通过整合医保基金监管、信息稽核等资源,构建了以日常检查、专项整治、整改复查为闭环的“点线面”管理模式。对全市“两定”机构进行全面、实时、动态监管,从严从实做好医保基金监管工作,确保医保基金安全和有效使用,共同维护医保基金安全。截至目前,已完成2025年度211家医药机构医保服务协议续签工作;开展现场稽核、督导检查医药机构30家次,完成率16.76%;针对医药机构违规违约行为约谈整改40家,解除医保服务协议20家;4月14日至18日,组织全市定点医疗机构、定点零售药店及各乡镇(社区)医保专干参加2025年医保能力提升培训班,有效提升医药从业人员专业素质。

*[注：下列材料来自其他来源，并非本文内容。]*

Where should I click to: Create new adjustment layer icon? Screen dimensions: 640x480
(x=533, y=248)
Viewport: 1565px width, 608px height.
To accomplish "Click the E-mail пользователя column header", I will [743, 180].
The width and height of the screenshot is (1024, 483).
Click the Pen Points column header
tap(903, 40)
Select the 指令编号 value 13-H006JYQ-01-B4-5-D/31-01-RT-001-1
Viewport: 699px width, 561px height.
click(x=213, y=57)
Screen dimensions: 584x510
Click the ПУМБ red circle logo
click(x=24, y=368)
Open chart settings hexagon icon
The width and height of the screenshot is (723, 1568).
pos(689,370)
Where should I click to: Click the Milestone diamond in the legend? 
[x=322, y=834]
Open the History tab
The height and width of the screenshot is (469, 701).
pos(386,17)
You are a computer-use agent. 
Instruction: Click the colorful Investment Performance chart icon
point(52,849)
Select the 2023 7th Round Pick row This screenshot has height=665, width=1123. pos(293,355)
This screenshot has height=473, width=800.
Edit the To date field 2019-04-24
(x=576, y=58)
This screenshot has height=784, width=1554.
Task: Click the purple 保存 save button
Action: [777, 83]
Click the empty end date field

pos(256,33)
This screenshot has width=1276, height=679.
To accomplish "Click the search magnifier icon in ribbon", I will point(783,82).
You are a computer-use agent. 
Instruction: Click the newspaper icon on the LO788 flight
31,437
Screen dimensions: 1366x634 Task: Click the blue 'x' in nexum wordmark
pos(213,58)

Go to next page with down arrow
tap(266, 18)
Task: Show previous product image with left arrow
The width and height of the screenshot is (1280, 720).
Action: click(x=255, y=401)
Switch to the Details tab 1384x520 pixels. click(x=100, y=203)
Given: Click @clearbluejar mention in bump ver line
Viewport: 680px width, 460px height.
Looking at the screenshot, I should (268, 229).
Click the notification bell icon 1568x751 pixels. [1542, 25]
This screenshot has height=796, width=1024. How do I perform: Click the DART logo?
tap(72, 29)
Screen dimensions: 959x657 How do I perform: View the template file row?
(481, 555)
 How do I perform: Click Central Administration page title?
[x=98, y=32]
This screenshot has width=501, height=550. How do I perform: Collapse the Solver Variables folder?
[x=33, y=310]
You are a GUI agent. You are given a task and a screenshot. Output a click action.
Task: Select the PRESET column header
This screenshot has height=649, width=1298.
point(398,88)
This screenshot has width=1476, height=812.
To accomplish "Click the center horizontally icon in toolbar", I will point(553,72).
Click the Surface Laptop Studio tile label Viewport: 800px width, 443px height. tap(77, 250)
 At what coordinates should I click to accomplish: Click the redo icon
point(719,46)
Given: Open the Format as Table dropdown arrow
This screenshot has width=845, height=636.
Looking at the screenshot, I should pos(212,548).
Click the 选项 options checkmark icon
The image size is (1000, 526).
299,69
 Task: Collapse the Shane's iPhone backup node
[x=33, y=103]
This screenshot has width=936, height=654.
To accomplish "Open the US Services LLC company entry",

严格要求医药机构切实履行服务协议,督促各定点医药机构开展自查自纠,强化自律行为。此外,对省州下发的疑点数据开展常态化核查,对已发生的医保基金支付行为落实实时管控,实现医保基金监管从“事后惩戒式监管”向“事前提醒式规范”的逐步转变。截至目前,核查省医疗保障经办中心下发稽核检查6家,追回违规使用医保基金2万余元;核查海西州医疗保障局下发疑点数据12.39万条,追回违规使用医保基金19.54万元;督促全市定点医药机构对照国家、青海省问题清单进行自查自纠,221家定点医药机构主动退回违规费用64.11万元。
据了解,医保部门将进一步围绕医保基金管理突出问题开展专项整治,引入第三方机构配合,积极推进监督检查、政策宣传等工作,引导全市定点医疗机构规范经营行为,切实守好参保群众的“救命钱”。